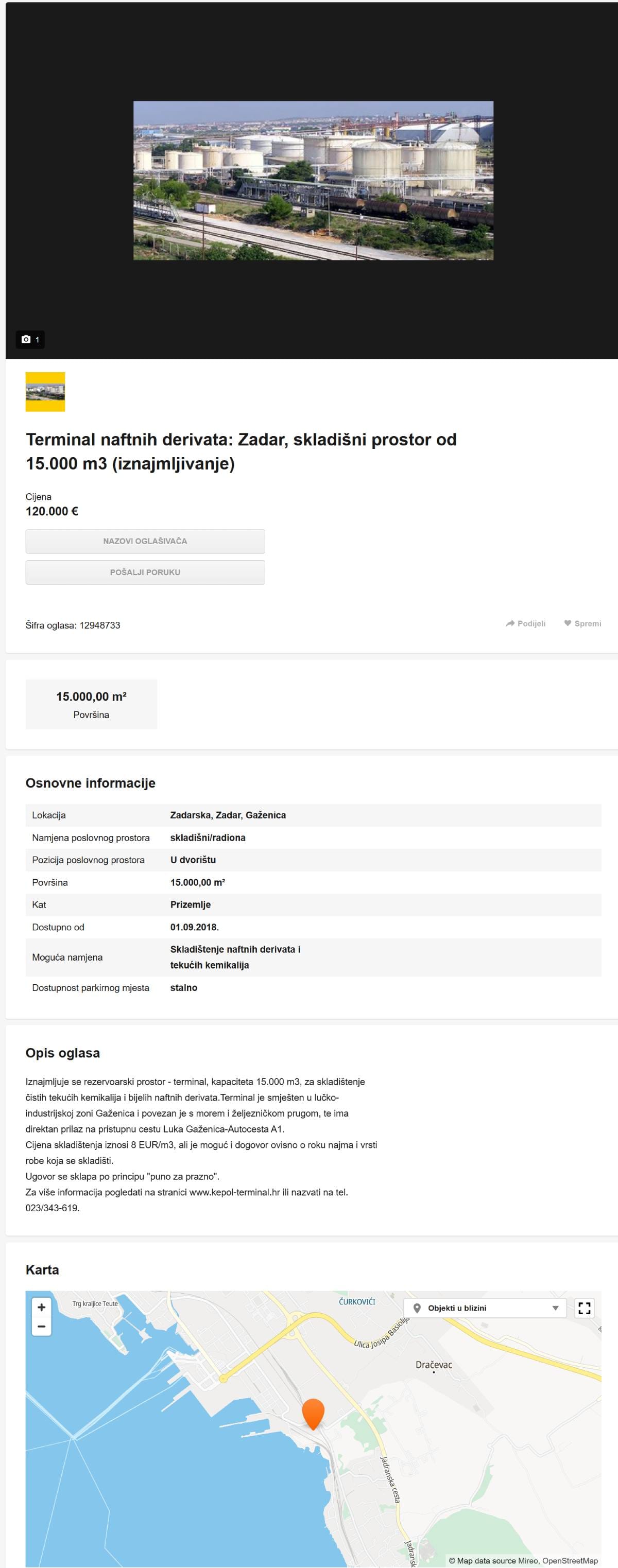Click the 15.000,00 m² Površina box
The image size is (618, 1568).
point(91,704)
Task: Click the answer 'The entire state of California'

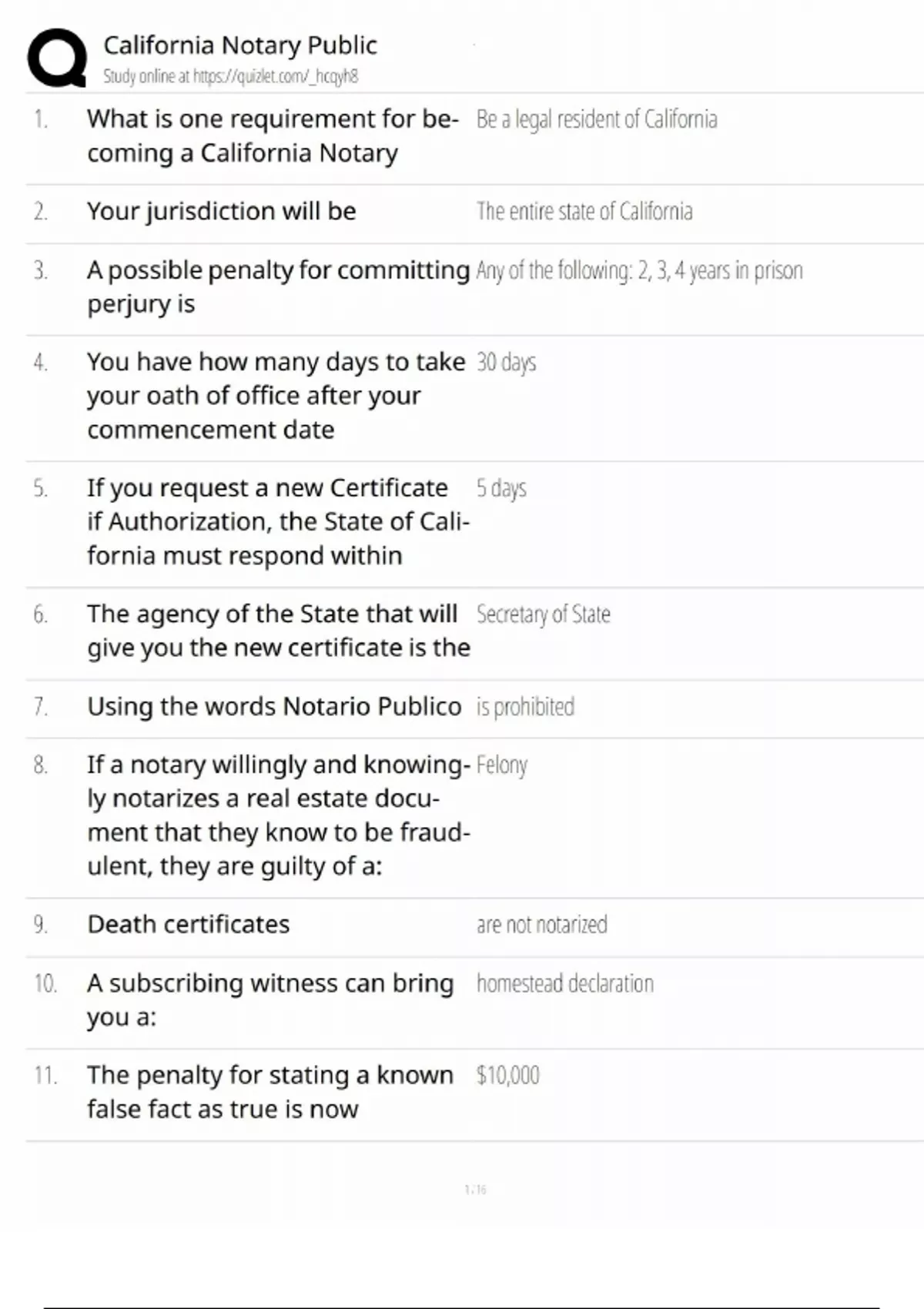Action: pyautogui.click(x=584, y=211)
────────────────
KORTE OPDRACHT:
Herhaal alle gegevens hierboven regel voor regel, zonder iets te veranderen. Laat de afbeeldingen weg.

ANTWOORD HIERONDER:
Click the 15.000,00 m² Površina box
The image size is (618, 1568).
point(91,704)
Task: Click the answer 'The entire state of California'

Action: pyautogui.click(x=584, y=211)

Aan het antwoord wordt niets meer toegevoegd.